Please locate every line in the records that contains the word "panel", matching case exactly, and copy each of those lines.
--------
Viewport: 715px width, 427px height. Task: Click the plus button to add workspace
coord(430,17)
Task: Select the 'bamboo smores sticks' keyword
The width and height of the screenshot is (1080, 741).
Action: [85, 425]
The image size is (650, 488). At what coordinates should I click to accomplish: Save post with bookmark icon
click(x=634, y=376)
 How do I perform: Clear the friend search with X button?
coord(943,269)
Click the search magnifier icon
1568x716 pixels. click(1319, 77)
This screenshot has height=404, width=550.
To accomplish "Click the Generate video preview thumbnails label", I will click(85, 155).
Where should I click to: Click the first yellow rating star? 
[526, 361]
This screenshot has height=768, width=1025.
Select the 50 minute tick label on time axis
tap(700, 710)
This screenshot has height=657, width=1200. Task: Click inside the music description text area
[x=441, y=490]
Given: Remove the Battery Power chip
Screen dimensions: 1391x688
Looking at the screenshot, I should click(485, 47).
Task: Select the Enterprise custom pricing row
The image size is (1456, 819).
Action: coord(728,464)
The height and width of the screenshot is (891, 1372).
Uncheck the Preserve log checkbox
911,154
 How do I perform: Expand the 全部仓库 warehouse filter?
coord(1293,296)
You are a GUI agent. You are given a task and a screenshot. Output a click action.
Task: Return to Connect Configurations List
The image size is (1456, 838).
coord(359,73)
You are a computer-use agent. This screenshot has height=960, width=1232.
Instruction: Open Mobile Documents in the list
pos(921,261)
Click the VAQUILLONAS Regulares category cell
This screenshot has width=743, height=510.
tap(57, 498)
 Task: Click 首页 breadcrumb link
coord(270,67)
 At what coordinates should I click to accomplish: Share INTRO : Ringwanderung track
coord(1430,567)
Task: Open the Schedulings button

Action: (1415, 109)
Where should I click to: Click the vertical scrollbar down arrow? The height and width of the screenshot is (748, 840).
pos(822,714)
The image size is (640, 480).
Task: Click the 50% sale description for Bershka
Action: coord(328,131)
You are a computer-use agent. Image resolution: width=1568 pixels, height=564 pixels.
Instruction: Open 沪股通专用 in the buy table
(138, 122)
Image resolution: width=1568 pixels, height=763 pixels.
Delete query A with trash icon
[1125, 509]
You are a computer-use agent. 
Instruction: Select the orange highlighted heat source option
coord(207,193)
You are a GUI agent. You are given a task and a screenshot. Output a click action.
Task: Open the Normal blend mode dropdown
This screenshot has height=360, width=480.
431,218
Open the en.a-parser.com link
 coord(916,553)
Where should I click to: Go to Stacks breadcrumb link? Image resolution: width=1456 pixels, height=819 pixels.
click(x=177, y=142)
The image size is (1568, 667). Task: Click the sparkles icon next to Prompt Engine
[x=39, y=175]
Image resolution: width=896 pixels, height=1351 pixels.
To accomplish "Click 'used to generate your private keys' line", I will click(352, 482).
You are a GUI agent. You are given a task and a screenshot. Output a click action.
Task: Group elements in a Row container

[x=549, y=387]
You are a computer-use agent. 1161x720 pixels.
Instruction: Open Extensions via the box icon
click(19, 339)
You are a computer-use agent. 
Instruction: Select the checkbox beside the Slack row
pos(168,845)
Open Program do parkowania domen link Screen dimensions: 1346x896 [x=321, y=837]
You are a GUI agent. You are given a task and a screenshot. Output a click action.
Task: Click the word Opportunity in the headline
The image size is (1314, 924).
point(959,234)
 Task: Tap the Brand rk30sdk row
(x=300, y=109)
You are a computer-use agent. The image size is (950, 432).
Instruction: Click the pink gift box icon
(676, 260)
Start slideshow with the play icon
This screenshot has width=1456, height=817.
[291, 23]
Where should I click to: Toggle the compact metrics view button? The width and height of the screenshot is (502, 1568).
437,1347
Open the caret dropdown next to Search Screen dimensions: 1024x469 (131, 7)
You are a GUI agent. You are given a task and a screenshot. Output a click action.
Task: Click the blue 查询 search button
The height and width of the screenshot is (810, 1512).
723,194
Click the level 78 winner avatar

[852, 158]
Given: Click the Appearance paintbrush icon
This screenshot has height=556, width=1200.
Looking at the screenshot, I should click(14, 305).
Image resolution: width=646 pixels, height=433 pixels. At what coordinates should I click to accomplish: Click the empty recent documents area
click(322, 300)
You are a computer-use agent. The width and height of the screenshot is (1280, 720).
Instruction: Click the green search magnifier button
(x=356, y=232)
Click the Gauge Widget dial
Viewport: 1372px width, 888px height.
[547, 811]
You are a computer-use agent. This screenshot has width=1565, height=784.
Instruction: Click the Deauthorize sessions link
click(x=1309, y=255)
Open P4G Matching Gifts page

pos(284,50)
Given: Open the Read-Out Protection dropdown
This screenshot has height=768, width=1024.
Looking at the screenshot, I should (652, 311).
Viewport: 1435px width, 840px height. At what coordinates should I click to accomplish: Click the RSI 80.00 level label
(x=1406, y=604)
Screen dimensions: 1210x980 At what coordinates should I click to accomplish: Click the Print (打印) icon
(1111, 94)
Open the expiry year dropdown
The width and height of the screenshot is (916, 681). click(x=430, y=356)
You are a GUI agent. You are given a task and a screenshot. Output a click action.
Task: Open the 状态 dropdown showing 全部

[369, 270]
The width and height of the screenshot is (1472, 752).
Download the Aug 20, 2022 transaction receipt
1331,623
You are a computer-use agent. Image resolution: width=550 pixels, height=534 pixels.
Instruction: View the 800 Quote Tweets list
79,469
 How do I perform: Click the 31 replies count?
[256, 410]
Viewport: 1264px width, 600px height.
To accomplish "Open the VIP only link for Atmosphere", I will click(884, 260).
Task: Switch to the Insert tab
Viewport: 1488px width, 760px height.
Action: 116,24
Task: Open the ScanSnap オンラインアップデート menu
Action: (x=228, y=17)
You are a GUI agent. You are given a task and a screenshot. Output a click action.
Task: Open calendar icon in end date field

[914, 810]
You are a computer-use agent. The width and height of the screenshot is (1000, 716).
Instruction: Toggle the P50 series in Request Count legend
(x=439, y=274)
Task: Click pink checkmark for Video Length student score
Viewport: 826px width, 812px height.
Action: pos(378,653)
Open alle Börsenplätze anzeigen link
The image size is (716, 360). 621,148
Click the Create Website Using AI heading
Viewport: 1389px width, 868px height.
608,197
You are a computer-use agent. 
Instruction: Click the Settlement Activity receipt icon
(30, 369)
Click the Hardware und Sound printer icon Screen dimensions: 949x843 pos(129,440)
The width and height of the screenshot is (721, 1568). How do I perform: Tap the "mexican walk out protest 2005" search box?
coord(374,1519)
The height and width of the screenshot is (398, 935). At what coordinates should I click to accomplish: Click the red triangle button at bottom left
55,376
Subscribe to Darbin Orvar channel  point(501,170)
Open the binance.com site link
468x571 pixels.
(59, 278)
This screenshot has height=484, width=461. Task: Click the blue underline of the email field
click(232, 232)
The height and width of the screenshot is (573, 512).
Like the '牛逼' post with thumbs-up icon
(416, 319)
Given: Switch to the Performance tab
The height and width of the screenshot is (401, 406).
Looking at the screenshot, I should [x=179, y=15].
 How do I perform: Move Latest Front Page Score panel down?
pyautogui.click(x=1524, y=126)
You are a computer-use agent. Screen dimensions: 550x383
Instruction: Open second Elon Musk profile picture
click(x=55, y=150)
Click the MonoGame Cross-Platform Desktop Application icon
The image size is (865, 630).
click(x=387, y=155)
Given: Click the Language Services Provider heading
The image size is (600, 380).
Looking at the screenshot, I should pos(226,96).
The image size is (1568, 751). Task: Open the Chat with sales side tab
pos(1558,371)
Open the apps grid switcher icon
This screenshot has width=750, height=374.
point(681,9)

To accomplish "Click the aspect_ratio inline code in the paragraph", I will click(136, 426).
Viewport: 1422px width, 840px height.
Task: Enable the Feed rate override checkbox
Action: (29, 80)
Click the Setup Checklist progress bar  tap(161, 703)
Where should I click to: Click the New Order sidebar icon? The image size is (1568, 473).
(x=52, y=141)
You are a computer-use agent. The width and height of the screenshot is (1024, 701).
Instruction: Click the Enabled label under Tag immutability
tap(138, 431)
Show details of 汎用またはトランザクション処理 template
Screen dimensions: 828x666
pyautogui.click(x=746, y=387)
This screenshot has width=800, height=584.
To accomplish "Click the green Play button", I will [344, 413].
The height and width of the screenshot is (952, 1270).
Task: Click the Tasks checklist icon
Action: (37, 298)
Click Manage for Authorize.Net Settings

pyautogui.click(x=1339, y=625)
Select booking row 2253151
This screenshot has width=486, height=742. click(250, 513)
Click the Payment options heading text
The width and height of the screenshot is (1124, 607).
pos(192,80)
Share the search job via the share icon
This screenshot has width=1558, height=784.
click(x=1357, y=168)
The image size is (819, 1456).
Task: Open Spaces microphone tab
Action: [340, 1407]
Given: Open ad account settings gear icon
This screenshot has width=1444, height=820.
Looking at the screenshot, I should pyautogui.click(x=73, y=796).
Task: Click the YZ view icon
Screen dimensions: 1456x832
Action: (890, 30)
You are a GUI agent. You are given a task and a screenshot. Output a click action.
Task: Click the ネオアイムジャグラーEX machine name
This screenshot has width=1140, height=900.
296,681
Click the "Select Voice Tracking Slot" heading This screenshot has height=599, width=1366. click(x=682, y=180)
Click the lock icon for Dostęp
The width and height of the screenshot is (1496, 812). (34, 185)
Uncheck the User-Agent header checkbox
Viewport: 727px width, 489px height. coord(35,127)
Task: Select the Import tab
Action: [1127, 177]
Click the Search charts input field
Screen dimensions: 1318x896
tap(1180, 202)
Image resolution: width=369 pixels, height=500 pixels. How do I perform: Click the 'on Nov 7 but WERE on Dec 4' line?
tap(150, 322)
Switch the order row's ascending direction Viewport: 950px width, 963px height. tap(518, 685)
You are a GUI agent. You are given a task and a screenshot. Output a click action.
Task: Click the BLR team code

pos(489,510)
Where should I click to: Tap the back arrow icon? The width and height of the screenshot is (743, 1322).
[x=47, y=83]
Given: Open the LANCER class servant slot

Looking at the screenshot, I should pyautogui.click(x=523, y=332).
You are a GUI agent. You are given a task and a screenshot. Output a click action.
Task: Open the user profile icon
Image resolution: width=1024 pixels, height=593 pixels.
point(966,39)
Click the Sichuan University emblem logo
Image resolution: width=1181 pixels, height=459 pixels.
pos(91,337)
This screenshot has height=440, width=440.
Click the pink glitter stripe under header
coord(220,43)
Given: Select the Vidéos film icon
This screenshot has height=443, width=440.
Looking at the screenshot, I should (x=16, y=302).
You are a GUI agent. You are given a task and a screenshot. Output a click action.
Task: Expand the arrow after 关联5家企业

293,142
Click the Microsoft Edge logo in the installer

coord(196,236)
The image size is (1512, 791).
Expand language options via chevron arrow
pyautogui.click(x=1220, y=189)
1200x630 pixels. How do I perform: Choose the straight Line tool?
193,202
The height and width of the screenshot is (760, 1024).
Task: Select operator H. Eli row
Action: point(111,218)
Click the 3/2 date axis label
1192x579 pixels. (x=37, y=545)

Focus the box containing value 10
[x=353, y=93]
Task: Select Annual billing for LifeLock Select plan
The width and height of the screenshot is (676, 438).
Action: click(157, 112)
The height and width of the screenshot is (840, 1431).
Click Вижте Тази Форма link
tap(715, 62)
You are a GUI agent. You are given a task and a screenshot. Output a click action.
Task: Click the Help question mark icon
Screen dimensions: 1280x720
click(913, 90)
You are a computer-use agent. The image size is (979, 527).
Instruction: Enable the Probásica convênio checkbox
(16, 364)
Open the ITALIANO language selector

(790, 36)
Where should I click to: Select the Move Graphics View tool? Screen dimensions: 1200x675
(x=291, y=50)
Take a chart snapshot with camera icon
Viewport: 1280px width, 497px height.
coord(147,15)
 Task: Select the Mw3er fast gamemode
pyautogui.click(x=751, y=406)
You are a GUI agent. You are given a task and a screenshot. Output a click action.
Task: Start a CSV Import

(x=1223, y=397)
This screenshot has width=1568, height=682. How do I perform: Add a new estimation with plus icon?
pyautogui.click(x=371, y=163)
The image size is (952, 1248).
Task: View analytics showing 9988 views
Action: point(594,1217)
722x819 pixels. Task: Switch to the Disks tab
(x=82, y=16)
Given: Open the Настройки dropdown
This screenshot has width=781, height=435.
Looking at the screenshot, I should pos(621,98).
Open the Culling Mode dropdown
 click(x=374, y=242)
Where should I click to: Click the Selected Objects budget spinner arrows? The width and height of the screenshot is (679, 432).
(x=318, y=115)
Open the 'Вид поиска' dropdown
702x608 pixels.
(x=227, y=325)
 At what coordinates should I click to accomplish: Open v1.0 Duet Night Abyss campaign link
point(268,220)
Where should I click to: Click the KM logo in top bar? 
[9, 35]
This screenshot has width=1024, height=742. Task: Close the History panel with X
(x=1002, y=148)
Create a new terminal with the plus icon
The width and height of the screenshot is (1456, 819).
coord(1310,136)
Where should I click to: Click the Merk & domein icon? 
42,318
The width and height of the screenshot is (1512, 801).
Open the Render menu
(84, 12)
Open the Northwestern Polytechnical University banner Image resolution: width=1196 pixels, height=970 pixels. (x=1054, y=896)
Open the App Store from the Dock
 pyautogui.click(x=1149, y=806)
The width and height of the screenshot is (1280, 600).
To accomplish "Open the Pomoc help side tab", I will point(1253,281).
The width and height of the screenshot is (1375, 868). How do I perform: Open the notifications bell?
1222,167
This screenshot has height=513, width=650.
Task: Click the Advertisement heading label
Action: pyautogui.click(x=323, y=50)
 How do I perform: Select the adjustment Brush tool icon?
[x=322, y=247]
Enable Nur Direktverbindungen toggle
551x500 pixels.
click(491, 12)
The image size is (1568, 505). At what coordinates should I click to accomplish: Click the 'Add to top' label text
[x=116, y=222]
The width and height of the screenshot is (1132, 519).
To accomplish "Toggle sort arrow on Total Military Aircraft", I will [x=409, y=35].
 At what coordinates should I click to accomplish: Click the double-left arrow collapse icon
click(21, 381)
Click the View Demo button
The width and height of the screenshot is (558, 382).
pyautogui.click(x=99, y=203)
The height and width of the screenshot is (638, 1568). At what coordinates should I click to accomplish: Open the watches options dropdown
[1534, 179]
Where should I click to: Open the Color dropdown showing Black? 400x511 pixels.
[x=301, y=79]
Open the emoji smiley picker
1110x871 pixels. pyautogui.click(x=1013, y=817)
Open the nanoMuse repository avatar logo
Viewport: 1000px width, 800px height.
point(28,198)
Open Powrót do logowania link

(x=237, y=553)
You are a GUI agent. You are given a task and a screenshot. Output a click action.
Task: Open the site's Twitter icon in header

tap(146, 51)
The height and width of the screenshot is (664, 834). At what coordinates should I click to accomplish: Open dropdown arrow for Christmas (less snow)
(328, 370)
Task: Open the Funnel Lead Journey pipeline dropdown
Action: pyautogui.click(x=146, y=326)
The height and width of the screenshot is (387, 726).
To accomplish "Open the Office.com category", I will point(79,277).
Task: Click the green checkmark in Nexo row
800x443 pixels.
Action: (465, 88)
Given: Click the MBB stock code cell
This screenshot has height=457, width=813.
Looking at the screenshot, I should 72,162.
--------
* THE SOLUTION
 How do I perform: Move Latest Front Page Score panel down?
This screenshot has width=1024, height=742. Task: Close the History panel with X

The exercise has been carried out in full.